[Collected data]
□ □ □
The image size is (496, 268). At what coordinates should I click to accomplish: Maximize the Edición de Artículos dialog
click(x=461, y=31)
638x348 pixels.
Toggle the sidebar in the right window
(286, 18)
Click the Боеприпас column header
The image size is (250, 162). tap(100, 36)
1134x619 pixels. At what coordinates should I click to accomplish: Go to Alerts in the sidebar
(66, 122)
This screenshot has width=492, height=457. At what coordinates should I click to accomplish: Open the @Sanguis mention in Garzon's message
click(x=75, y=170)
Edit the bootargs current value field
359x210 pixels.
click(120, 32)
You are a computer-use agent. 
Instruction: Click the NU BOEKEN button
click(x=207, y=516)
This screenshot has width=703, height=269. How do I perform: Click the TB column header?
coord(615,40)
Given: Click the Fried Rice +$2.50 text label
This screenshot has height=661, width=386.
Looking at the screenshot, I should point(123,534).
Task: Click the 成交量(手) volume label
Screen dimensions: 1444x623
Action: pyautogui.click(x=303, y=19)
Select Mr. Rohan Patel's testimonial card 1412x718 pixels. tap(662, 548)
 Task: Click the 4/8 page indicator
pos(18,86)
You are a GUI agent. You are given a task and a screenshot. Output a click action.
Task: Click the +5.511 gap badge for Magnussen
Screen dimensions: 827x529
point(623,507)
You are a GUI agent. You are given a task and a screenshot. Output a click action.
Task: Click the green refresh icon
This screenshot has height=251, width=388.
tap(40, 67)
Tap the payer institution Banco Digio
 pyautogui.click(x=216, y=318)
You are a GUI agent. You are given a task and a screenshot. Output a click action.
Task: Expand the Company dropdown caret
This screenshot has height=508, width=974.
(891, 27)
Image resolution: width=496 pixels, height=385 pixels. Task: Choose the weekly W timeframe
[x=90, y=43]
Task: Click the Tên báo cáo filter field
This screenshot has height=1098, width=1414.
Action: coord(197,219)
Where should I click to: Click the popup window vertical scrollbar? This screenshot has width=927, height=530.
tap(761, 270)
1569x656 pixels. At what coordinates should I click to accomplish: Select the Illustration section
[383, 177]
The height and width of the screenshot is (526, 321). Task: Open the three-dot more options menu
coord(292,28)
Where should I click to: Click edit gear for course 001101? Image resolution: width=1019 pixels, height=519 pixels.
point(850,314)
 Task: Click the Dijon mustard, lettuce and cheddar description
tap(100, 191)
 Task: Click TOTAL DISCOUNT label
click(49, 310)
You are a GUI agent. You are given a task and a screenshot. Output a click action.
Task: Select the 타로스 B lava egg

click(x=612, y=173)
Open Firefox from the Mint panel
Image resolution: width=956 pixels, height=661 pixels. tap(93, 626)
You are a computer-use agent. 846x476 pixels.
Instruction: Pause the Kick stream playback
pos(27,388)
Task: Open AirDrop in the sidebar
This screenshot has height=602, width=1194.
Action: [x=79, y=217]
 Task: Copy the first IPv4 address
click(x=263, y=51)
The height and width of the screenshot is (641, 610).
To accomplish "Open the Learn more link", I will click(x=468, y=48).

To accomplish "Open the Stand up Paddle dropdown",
□ □ □
→ WHAT TO DO: This exercise requires the number of lines in the entries holding the word "field", written alone.

→ WRITTEN RESPONSE: 2